Technology-wise, phone scams are a cybercrime activity that is easy to execute, as it only requires a Voice over Internet Protocol (VoIP) type of technology. Kaafar explained that spoofing a phone number, which masks a scammer’s identity and location, is an effortless task, especially for a skilled scammer. Moreover, it plays to the scammer’s advantage that on for many telecom companies and individuals, it is commonly challenging and expensive to authenticate a caller’s identification.

From a social standpoint, trust plays a big factor in a scam call’s success. Scammers are trained to play on human emotions such as fear or empathy, and they know how to target society’s most vulnerable sectors.

The scammers can be hostile or aggressive one minute by issuing threats — such as having the victim’s bank account or social security card suspended — to being more contrite and offering help the next minute to make the vulnerable person feel they are being looked after. Breaking free from this type of tactic requires a higher level of skepticism and emotional independence, Kaafar added.

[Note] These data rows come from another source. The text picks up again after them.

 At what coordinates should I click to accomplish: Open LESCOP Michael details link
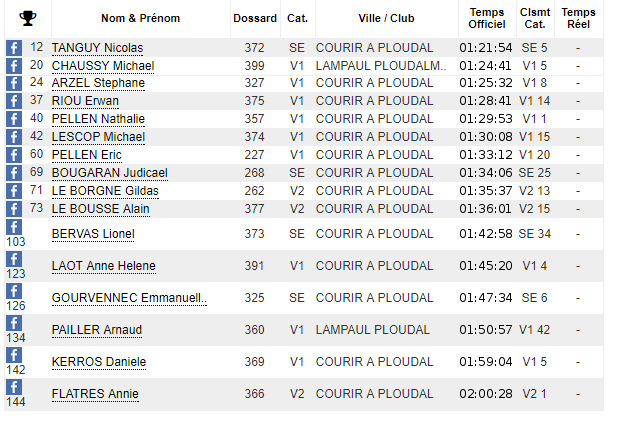(98, 137)
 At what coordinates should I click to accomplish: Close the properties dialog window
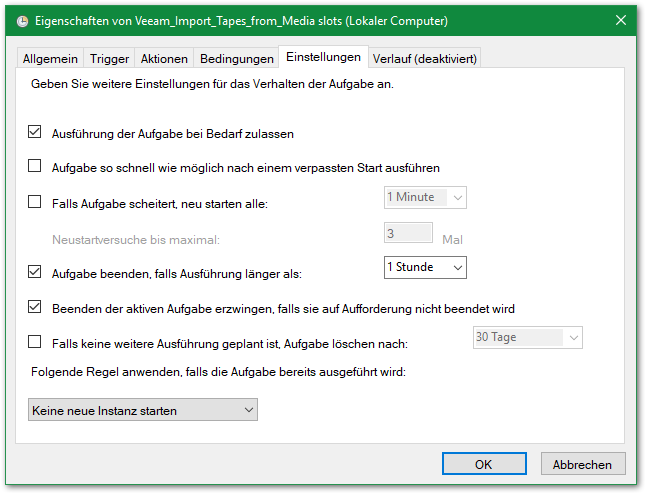[x=621, y=20]
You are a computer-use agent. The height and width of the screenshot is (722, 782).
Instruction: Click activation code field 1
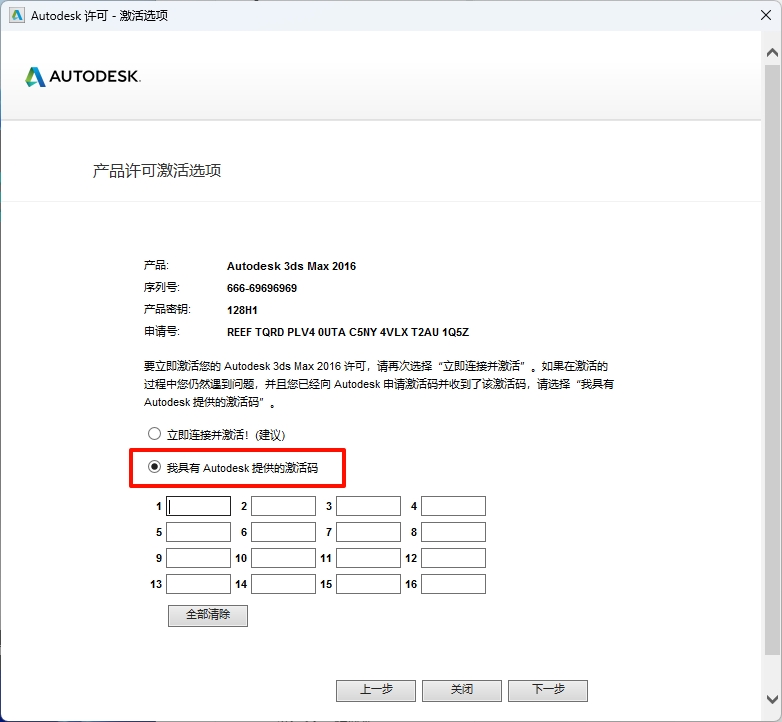(x=198, y=506)
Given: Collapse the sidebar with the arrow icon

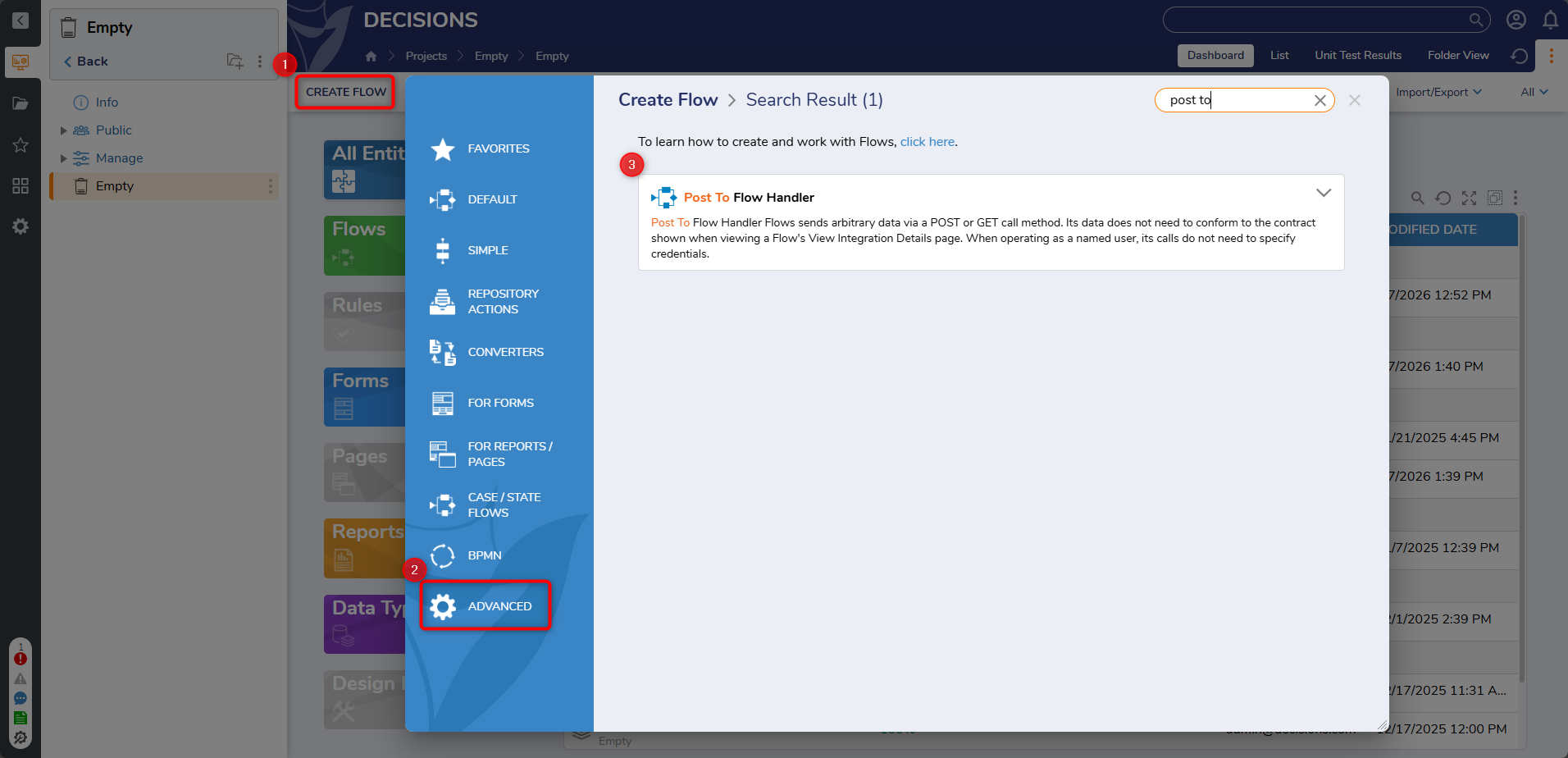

On the financial side, phone scams are undeniably a “very lucrative” criminal activity. The millions in losses to scam phone calls last year represent the highest number of losses from all the contact methods used. It is a “high-gain, low cost” ratio for scammers, Kaafar said.

Prevention-wise, Kaafar observed that telcom companies are investing significant resources to block 100,000 to 120,000 calls a day. This is for one telcom company alone, which means that even from a technology standpoint, scam calls are a challenge to deter. Indeed, Australia’s largest telecom company, Telstra, alone reportedly spends A$1.2 million monthly on scam detection.

Introducing Apate: a multilingual scam-busting chatbot

With his team of cybersecurity experts, Kaafar created Apate, named after the Greek goddess of deception, using machine-learning techniques and natural learning processing to analyze, extract, and establish script patterns from more than 100 scam calls. They trained chatbots to develop a conversation pattern mimicking those in the actual scam calls. Using voice cloning technology, the conversational AI chatbot can adopt a certain persona, language, or emotion designed to hold scammers in long conversations. This strategy reduces actual scam engagements and reverses time wastage from the side of the victim to the scammer.

Kaafar described Apate as the antithesis of Siri or Alexa commercial AI models, in which the objective function is to minimize the duration of interactions. Apate, by contrast, hooks the scammers into “rounds and rounds of interaction without getting out of the loop” in order to optimize or maximize the interactions.

As with the nature of adaptive AI, Kaafar said that he and his team are looking to update into better models as they expand their dataset of scam phone conversations. Sharpening the ability of AI bots to convince more scammers into longer interactions is a very important objective for the team. The conversation between the AI and the chatbot can also generate intelligence that sets the groundwork for an early-stage scam alerting scheme. This may help alert organizations such as government agencies or financial institutions to warn their customers of the potential scam. “We found ourselves really looking into all these conversations with the scammers and getting a lot of intelligence out of that,” Kaafar noted.

Apate has dedicated a team of technology lawyers working on the integration of compliance, especially in relation to the personal data protection aspect of maintaining a large set of scam calls. “The early research on that is, scammers are anonymous in some way, so no personally identifiable information (PII) from them. But the other thing, which is in all jurisdictions, [is that] scam calls are not personal in nature, so you can record them,” Kaafar explained. “[But] again today, most of the data that will be collected will be really based on aggregated information.”